The effective dose depends on the irradiated body volume; thus, we calculated the stochastic risk in three hypothetical radiological examinations. The equivalent dose in the volume irradiated by the main beam was assumed to be 10 mSv and homogeneous; the equivalent dose in adjacent volumes was assumed to decrease by two different dose gradients. In our models, the sum of the equivalent dose absorbed by various tissues multiplied by the different weight-tissue values gives three effective dose values. Finally, the stochastic risk is estimated by multiplying the effective dose values by the nominal risk coefficient determined by ICRP 60.
The effective dose is highest when the volume irradiated by the main beam is largest and the dose gradient in adjacent volumes is slowest. With a slow gradient, the effective dose is 10 mSv for total body examinations, 6.25 mSv for abdominopelvic examinations and 1.4 mSv for head and neck examinations. With a fast gradient, the effective dose is 10 mSv, 5.99 mSv and 1.10 mSv, respectively. The lethal tumor probability over the entire life-span is 65/10(6) for head and neck examinations, 300/10(6) for abdominopelvic examinations and 500/10(6) for total body examinations.

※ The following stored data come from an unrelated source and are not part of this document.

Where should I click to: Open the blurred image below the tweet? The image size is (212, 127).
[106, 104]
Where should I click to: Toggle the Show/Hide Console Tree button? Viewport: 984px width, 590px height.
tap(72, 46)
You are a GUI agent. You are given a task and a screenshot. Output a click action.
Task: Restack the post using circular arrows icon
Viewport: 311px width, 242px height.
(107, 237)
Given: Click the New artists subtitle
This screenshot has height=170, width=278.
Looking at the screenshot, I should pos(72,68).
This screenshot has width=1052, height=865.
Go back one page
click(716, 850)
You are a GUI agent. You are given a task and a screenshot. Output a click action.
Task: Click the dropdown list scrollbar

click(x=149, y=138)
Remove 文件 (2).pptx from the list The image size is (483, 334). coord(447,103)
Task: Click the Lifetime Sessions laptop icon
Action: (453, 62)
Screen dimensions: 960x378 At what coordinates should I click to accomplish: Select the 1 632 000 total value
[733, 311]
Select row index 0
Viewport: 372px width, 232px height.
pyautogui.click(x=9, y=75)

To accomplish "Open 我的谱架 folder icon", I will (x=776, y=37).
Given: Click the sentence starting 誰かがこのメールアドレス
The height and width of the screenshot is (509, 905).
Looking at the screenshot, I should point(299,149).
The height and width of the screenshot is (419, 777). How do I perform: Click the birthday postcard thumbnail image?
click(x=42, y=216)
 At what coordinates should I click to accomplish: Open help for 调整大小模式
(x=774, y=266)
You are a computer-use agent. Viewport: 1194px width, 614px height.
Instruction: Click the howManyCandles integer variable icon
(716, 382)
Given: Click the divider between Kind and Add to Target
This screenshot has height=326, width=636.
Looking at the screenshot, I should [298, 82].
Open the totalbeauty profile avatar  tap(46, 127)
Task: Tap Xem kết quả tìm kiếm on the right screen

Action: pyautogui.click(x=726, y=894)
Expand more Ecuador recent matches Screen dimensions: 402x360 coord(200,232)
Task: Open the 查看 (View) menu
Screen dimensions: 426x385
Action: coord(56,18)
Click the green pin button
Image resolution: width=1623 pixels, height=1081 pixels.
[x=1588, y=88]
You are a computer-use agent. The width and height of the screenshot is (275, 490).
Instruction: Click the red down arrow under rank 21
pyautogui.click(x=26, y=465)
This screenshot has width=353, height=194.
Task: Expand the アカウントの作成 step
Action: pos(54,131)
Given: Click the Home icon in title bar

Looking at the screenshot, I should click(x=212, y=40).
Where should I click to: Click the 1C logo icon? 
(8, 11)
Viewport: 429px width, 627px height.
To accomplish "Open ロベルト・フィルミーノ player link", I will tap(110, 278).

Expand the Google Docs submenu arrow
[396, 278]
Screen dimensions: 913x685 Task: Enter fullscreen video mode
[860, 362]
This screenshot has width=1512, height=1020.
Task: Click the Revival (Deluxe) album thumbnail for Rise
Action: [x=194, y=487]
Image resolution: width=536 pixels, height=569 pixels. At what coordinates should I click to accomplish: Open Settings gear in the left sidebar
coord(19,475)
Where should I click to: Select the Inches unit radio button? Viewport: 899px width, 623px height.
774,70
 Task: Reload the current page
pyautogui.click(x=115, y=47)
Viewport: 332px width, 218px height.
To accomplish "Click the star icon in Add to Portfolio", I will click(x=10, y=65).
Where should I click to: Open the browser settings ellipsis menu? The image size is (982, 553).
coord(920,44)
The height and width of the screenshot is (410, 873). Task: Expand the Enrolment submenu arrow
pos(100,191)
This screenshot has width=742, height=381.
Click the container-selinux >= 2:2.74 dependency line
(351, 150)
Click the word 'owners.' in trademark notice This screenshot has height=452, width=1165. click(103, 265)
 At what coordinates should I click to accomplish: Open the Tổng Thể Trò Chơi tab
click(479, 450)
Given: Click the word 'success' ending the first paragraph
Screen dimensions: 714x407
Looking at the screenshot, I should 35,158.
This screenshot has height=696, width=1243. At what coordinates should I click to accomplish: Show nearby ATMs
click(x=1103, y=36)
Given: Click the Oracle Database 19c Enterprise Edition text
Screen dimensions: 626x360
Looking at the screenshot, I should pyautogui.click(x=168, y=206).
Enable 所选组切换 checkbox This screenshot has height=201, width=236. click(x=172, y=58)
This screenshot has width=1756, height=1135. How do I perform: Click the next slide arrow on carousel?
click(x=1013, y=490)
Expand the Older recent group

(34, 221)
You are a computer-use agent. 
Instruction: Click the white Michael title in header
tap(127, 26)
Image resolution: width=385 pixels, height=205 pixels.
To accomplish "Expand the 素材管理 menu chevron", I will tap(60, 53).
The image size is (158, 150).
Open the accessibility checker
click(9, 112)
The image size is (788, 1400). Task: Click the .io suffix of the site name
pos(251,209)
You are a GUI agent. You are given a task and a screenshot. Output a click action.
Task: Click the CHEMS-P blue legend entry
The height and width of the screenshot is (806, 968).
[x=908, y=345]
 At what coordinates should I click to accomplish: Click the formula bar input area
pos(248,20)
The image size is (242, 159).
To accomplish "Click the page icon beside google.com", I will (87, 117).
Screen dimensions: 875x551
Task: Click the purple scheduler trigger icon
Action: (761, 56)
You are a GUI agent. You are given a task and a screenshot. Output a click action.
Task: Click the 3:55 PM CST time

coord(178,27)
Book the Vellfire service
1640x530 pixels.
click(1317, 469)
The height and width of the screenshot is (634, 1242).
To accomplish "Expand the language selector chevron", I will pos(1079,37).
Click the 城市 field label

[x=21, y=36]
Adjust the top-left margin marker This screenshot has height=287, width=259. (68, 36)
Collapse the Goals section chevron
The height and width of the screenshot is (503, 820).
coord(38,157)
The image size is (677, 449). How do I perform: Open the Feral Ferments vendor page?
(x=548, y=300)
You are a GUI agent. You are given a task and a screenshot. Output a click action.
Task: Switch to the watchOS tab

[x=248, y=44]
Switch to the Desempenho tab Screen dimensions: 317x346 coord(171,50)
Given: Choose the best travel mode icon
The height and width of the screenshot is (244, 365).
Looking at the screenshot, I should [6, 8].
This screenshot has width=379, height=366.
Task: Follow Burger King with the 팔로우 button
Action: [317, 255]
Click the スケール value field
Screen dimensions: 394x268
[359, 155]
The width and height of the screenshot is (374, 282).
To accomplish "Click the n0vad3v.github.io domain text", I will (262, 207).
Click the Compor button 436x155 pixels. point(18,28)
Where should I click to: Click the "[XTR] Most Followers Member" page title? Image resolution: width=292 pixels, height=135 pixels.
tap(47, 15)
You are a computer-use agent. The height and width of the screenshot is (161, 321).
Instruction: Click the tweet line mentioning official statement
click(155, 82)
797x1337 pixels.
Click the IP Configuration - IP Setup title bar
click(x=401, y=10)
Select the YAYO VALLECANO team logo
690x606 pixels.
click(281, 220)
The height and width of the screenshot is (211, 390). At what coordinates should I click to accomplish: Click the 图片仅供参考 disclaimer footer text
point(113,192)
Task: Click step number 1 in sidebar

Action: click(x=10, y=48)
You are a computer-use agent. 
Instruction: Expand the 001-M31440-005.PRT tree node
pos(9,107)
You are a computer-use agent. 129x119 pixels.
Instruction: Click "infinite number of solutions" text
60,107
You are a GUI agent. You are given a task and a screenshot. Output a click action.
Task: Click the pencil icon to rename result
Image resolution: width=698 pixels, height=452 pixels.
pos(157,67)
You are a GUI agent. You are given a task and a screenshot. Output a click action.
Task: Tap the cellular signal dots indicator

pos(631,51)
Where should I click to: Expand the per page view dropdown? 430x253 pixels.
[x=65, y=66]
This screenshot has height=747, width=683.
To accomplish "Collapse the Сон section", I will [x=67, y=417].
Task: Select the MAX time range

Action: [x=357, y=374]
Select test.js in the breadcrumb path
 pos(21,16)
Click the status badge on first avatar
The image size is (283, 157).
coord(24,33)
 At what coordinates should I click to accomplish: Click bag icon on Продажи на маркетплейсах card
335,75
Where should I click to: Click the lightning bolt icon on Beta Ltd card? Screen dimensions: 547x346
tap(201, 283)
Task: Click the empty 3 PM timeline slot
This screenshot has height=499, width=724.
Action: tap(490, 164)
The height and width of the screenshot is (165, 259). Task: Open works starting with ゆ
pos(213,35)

The risk of stochastic effects in diagnostic radiology is low, inasmuch as it is projected over the entire life-span of the subject. Nevertheless, it must not be overlooked. Our calculation method aims to explain the correct use of equivalent dose and effective dose concepts, particularly relative to that great majority of radiological examinations which involve limited body volumes. In these cases it is important to estimate correctly the dose gradient from the examined volume towards the adjacent volumes. Close collaboration between physicist and radiologist is therefore essential, as their respective specialist tasks must necessarily be integrated.